───── Data provided

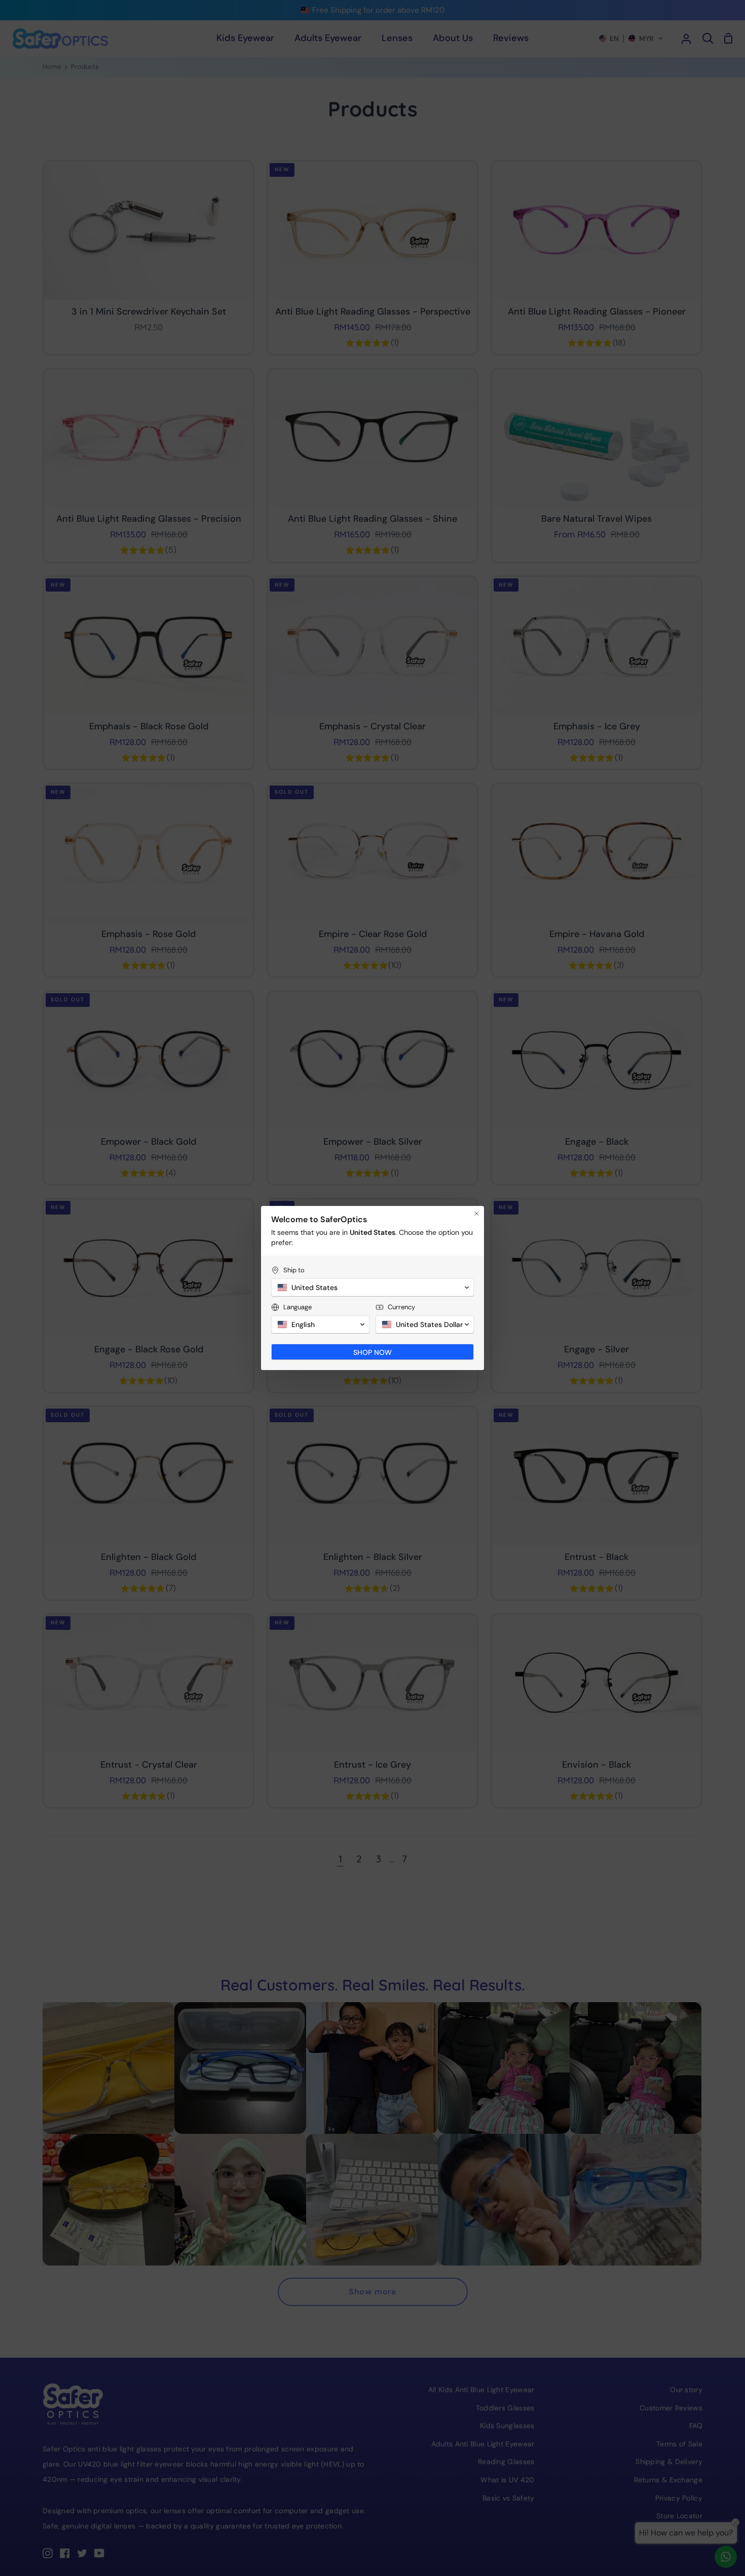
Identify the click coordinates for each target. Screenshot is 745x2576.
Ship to (294, 1270)
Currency (401, 1307)
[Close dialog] (476, 1213)
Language (297, 1307)
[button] (372, 1287)
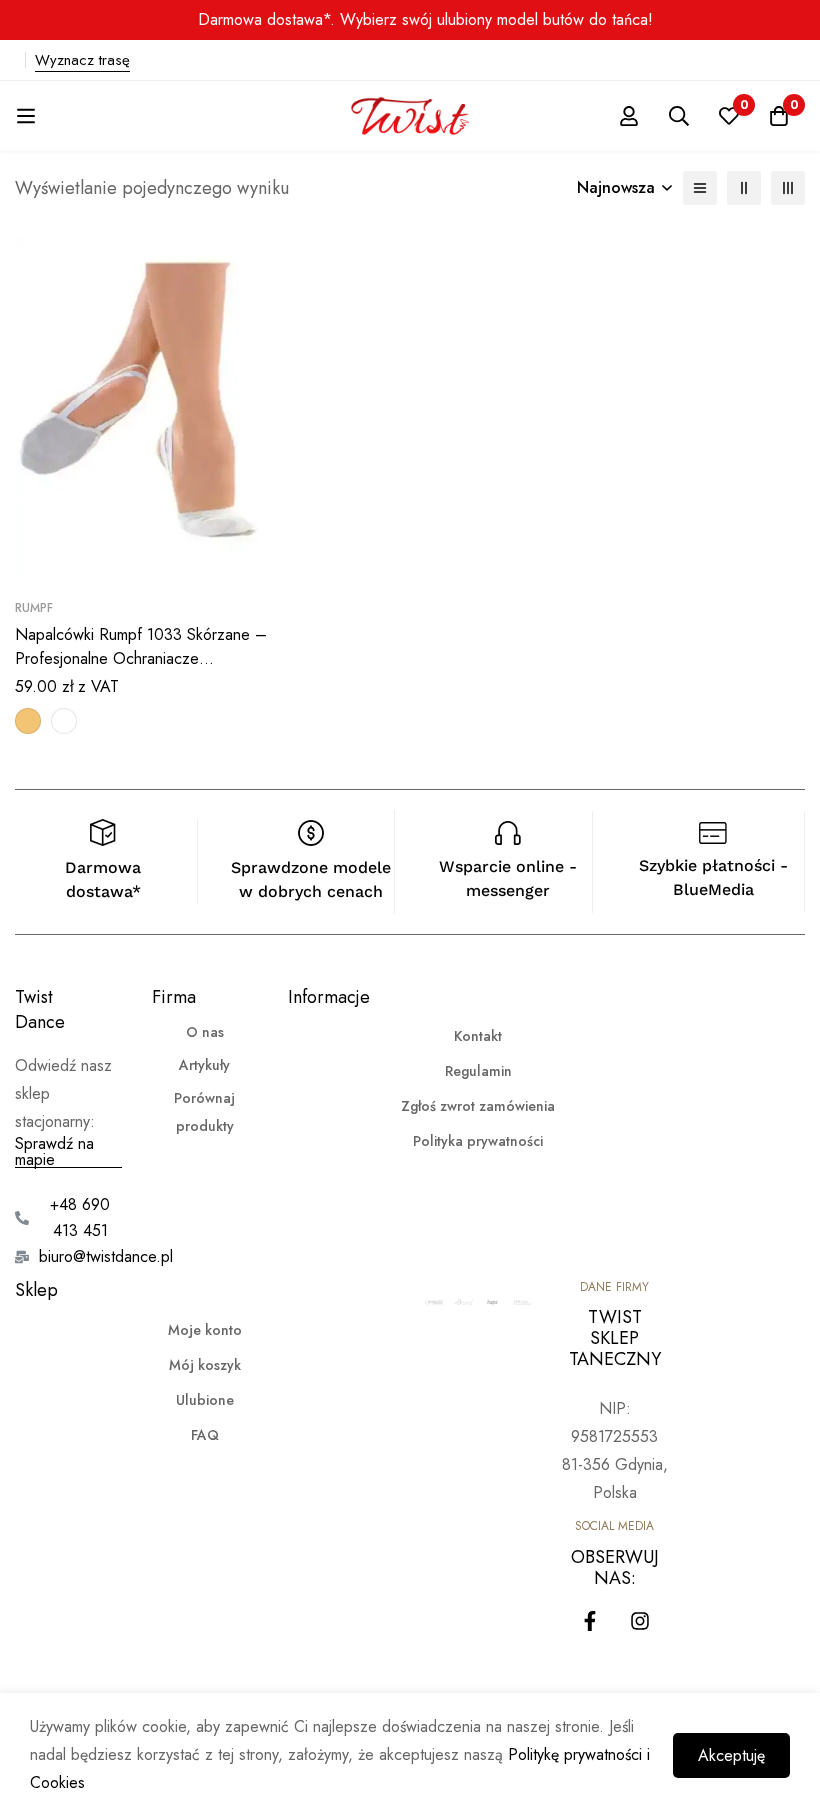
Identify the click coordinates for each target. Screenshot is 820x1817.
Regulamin (478, 1071)
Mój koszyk (205, 1365)
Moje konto (205, 1330)
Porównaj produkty (204, 1112)
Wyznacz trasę (82, 60)
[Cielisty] (28, 721)
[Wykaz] (700, 188)
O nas (205, 1032)
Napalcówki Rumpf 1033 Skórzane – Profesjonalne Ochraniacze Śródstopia (141, 658)
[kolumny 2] (744, 188)
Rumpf (34, 608)
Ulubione (205, 1400)
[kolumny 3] (788, 188)
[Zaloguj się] (629, 116)
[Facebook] (590, 1621)
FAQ (205, 1435)
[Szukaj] (679, 116)
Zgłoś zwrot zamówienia (478, 1106)
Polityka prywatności (478, 1141)
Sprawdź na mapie (54, 1152)
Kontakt (478, 1036)
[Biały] (64, 721)
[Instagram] (640, 1621)
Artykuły (204, 1065)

──────────

→ **Problem requirements**
For each record above, write it out exactly and omit any picture.

→ **Expected output**
Identify the click coordinates for each target. Screenshot is 745x2576.
Ship to (294, 1270)
Currency (401, 1307)
[Close dialog] (476, 1213)
Language (297, 1307)
[button] (372, 1287)
Identify the click coordinates for each target. Screenshot is 820x1817.
Regulamin (478, 1071)
Mój koszyk (205, 1365)
Moje konto (205, 1330)
Porównaj produkty (204, 1112)
Wyznacz trasę (82, 60)
[Cielisty] (28, 721)
[Wykaz] (700, 188)
O nas (205, 1032)
Napalcówki Rumpf 1033 Skórzane – Profesjonalne Ochraniacze Śródstopia (141, 658)
[kolumny 2] (744, 188)
Rumpf (34, 608)
Ulubione (205, 1400)
[kolumny 3] (788, 188)
[Zaloguj się] (629, 116)
[Facebook] (590, 1621)
FAQ (205, 1435)
[Szukaj] (679, 116)
Zgłoś zwrot zamówienia (478, 1106)
Polityka prywatności (478, 1141)
Sprawdź na mapie (54, 1152)
Kontakt (478, 1036)
[Biały] (64, 721)
[Instagram] (640, 1621)
Artykuły (204, 1065)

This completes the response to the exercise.